Cloning occurs naturally in asexual species and is intentionally done in biotechnology. There are three types of cloning: reproductive, therapeutic, and DNA. Reproductive cloning involves creating an identical organism, therapeutic cloning is controversial as it involves cloning human embryos for stem cells, and DNA cloning is used for research.
Cloning is a term used in both traditional biology and biotechnology. In traditional biology, cloning occurs naturally in nature among many asexual species of plants, bacteria, and insects, where identical genetic copies of an organism are created as a form of procreation. In asexual cloning, the only differentiation that occurs occurs as a result of random mutations, as opposed to mixing different DNA. In biotechnology the term is used to refer to the intentional cloning of whole organisms, or part of the DNA or organism. It is the latter definition that most people mean when talking about different types of cloning.

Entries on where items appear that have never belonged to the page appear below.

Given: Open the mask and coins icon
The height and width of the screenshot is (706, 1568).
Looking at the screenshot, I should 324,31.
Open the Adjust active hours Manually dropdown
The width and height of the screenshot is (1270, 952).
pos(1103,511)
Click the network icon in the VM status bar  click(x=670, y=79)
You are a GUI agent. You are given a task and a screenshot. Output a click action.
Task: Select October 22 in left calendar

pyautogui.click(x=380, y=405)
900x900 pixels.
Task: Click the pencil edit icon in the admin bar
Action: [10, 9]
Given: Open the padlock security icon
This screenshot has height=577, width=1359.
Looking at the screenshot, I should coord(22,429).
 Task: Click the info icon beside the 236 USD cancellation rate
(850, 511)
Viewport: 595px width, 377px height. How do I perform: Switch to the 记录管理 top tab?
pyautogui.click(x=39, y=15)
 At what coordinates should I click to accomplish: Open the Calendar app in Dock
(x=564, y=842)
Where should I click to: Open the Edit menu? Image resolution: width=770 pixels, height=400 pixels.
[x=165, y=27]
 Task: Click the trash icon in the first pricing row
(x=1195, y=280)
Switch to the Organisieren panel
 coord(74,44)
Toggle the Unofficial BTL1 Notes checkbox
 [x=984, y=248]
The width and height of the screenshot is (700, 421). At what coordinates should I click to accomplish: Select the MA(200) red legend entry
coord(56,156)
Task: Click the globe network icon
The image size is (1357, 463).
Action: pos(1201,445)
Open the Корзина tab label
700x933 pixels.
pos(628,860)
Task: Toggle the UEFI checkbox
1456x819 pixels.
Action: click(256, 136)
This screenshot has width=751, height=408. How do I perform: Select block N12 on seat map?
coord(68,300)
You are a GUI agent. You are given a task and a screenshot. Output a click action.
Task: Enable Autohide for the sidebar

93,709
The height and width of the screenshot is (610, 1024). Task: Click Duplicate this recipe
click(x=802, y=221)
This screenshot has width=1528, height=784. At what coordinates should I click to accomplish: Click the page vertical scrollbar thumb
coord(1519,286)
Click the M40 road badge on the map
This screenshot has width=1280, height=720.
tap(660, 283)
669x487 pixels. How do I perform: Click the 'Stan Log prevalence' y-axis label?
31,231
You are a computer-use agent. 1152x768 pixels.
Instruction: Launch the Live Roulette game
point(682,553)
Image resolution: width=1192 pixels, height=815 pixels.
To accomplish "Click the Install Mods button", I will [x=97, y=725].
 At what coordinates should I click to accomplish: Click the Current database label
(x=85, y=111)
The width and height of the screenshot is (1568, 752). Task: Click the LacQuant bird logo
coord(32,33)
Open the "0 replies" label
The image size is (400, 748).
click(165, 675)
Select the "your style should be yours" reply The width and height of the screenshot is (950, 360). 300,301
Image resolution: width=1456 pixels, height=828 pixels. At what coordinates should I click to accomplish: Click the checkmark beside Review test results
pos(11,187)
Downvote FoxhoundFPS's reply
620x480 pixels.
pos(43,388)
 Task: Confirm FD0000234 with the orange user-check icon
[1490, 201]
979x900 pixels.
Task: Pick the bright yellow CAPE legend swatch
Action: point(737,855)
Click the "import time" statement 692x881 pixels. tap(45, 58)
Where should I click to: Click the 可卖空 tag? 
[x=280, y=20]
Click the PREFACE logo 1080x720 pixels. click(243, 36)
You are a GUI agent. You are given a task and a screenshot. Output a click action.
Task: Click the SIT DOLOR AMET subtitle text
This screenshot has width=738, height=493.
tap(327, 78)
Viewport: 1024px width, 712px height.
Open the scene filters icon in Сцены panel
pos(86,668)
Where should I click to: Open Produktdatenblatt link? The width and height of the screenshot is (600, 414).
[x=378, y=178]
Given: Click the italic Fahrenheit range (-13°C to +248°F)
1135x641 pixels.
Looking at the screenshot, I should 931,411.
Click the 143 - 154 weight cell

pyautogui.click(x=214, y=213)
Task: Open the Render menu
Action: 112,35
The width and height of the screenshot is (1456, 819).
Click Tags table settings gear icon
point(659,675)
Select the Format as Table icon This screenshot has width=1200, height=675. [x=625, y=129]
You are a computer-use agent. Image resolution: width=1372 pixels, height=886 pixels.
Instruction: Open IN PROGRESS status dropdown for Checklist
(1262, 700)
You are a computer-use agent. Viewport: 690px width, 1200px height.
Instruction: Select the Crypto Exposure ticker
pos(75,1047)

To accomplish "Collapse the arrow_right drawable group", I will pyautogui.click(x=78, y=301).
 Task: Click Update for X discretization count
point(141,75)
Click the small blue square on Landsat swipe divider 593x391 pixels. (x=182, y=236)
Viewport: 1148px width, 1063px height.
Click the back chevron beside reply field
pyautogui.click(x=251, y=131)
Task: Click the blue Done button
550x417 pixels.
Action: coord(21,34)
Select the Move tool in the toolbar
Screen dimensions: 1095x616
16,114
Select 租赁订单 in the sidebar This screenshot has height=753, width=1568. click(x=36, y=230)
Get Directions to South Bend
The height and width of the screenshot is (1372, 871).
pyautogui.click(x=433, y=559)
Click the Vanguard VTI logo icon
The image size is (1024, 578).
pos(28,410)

There are three main types of cloning within biotechnology: reproductive cloning, therapeutic cloning, and DNA cloning. While it is reproductive cloning that has captured the imagination of most people and the media, due to the size of the organisms involved and the strong opposition to it, in reality the other types of cloning are far more common in today’s world.
Reproductive cloning is the cloning of an entire organism, or at least of that organism’s nuclear DNA. This allows a plant, animal or other organism to be essentially recreated from the same base material, although of course environmental factors can change the organism itself in the short or long term. Reproductive cloning is one of the most exciting types of cloning for most people, as it is what gave us animals like the famous Dolly the sheep, and it is what most excites people’s dreams and fears about cloning technology in general.
Reproductive cloning works by taking some genetic material from a source cell and transferring it into an egg that has had its nucleus removed. This makes the egg a kind of blank slate on which the transferred genetic material can be imprinted. This process is called somatic cell nuclear transfer and, although it is still far from perfect, great strides have been made in recent years, which have allowed it to be carried out with a relatively high success rate compared to even a few years ago. Reproductive cloning has met with fierce opposition from many groups, some of whom oppose it on religious grounds, some oppose it on the grounds of a lack of full understanding of the consequences, and some oppose it because they feel it is unnatural in a general sense. .
Another of the types of cloning, therapeutic cloning, is the type designed to provide us with a ready source of stem cells, which can be used in a wide range of therapeutic situations. Therapeutic cloning involves cloning human embryos, which can then be taken from their stem cells after about five days. Since the process of harvesting these cells destroys the embryo, this is one of the two types of cloning that has been more controversial, as some people consider it the destruction of a potential life and therefore unethical.
DNA cloning, or recombinant DNA cloning, is the least discussed of the types of cloning, where only a small fragment of DNA is cloned. DNA cloning occurs within something like a bacterial plasmid, which replicates itself. DNA cloning is an important part of research into things like the human genome, and because it doesn’t touch thorny issues like destroying an embryo or creating a higher life form, it has remained relatively problem-free in the wider world ever since. since its development in the 1970s.